Police departments nationwide are teaming up with mental health professionals to identify people experiencing breakdowns, according to a new report. The strategy is an attempt to de-escalate confrontations with mentally ill people that can result in unprepared police officers using deadly force, or “suicide by cop.”
“The police are no more capable of calming a mentally ill child than an undertaker is of delivering a baby,” said the mother of an emotionally troubled son who was killed by the police, in a report on extrajudicial killings of black people.
To help police adequately respond to people experiencing mental breakdowns, California, Colorado, Connecticut, Florida, Georgia, Illinois, Maine, Ohio, and Utah have created special Crisis Intervention Teams and Specialized Police Responses, according to the Council of State Governments.

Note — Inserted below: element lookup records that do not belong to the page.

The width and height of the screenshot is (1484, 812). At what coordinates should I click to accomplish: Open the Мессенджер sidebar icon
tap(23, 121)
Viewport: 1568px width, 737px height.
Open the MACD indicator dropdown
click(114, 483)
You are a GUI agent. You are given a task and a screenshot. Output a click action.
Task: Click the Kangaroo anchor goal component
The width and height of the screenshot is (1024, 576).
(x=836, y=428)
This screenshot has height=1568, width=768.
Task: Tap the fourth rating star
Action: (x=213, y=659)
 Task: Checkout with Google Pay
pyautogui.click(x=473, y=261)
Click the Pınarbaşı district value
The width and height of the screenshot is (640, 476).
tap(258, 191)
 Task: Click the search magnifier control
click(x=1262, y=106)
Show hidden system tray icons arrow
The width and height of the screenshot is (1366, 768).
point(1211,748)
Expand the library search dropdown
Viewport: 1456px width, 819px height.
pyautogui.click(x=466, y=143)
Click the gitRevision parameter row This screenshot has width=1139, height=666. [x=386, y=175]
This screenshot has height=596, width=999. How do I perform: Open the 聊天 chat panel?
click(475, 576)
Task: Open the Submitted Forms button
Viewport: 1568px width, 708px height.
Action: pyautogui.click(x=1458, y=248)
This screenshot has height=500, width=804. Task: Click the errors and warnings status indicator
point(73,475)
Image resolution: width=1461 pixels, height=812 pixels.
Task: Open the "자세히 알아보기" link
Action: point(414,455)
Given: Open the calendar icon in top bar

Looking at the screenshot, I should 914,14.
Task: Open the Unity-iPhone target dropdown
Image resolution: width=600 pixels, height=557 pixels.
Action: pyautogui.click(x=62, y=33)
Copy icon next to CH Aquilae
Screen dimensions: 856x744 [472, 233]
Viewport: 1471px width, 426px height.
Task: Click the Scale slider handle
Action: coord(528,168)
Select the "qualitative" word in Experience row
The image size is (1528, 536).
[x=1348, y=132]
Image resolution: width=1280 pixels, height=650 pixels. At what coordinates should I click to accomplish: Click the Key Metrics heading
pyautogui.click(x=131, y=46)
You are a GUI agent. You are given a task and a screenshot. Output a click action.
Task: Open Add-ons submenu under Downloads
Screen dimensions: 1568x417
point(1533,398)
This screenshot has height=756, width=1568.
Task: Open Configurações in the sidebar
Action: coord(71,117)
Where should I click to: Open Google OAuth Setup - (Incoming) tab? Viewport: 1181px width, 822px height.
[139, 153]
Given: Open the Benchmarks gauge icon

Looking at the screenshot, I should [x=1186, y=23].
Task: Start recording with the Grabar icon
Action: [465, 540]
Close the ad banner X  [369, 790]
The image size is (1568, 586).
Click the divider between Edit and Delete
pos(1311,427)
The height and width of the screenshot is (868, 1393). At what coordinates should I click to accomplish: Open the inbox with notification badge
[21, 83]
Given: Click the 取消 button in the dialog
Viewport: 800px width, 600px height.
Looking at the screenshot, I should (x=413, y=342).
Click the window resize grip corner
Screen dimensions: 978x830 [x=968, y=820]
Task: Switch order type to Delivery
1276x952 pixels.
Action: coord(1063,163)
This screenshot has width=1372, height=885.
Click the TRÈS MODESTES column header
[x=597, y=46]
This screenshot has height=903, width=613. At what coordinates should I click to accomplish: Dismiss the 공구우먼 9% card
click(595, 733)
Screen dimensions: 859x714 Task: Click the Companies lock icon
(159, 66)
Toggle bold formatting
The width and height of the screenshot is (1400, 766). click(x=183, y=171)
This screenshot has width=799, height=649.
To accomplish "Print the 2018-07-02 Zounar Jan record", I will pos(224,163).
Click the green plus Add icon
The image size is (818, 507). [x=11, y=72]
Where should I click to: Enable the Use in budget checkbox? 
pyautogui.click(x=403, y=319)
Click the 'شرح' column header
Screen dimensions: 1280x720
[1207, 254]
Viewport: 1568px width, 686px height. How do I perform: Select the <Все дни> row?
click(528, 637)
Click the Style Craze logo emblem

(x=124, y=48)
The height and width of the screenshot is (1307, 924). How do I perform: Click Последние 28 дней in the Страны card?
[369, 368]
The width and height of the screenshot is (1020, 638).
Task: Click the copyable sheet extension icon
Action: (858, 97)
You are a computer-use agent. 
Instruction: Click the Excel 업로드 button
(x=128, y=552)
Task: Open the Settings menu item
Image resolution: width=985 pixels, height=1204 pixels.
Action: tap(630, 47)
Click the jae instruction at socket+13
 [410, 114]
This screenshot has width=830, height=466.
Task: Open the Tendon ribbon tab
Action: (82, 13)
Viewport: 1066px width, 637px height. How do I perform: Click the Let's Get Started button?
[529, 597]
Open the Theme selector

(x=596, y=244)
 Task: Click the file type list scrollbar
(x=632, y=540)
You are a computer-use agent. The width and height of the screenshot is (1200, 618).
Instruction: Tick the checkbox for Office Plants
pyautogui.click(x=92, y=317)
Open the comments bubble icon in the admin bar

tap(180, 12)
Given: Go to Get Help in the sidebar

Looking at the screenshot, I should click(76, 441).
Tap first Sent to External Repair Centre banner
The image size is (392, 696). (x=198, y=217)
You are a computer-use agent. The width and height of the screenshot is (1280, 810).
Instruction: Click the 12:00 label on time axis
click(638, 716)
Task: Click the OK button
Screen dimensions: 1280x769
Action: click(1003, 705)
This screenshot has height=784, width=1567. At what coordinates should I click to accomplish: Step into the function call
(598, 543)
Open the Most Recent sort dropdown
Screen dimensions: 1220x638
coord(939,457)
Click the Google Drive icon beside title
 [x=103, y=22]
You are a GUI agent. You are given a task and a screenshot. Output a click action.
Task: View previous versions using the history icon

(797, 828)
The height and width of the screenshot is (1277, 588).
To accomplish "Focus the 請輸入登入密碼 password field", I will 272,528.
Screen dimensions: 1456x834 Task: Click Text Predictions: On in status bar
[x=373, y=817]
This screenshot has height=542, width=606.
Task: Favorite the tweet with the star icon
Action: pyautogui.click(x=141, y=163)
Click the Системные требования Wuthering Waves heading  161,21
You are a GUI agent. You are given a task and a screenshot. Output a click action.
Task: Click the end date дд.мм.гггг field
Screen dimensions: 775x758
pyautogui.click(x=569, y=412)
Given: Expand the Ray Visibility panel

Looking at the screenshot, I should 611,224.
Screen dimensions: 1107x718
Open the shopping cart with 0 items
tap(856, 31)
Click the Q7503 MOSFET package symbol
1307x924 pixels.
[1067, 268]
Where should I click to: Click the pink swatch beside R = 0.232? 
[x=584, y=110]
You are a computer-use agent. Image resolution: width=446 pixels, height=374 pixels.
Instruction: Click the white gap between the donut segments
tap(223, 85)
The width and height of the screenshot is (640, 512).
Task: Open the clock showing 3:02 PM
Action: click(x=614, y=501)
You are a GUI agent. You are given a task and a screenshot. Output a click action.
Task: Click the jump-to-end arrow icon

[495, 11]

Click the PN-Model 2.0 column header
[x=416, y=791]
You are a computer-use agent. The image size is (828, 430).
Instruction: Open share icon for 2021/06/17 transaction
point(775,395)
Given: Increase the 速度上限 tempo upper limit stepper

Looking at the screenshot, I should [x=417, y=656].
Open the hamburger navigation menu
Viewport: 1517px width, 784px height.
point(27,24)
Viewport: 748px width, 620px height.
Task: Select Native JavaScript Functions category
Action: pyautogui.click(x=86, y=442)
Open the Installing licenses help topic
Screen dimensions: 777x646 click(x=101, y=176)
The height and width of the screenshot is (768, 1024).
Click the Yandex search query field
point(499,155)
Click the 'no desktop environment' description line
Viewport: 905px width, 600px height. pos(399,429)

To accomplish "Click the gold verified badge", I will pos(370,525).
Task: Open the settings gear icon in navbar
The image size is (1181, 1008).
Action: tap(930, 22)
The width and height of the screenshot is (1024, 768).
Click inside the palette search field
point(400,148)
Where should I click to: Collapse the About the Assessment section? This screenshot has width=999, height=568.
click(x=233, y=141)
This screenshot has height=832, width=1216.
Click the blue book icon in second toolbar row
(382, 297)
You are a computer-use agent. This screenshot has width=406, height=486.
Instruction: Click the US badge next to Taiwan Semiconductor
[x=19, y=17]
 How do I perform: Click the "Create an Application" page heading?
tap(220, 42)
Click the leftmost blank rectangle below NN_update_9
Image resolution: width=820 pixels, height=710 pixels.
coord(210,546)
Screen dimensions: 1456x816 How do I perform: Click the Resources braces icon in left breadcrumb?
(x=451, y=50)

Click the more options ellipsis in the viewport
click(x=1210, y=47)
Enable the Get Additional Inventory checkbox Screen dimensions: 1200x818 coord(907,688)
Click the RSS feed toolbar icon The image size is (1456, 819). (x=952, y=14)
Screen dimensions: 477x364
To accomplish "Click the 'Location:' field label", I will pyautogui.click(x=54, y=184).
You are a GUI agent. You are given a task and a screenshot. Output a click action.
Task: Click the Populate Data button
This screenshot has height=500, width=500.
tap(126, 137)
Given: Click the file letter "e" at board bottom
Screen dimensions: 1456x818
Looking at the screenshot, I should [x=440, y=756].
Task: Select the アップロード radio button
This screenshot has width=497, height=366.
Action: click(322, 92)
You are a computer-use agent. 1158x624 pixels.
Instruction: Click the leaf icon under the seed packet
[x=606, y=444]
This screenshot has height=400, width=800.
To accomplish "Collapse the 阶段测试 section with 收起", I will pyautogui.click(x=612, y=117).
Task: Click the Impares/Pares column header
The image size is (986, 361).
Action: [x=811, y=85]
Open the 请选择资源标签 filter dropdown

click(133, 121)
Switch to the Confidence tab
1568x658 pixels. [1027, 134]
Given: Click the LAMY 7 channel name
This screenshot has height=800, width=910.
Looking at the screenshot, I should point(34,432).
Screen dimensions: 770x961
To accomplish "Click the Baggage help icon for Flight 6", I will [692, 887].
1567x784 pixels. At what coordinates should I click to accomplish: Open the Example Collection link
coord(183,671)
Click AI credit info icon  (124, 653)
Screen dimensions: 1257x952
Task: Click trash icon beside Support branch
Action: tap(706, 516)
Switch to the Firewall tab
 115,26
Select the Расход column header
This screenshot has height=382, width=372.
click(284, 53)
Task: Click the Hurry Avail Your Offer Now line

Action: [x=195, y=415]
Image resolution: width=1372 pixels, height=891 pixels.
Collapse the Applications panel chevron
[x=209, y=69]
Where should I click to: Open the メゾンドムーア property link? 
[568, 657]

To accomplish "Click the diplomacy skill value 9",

The report, Statewide Law Enforcement/Mental Health Efforts: Strategies to Support and Sustain Local Initiatives, found that jurisdictions that implemented these special units experienced a decrease in the use of deadly force on the mentally ill.
Community leaders in Los Angeles and San Diego realized police officers often encountered people with mental illness who were not receiving adequate treatment and service. In creating their SPR teams, they worked closely with advocates and professionals in mental health and law enforcement. The report found that when an advocacy organization takes the lead, potential mental health patients receive better service and treatment.
Supporters of the SPR and CIT programs say its implementation would mitigate the needless killing of the mentally ill by police officers.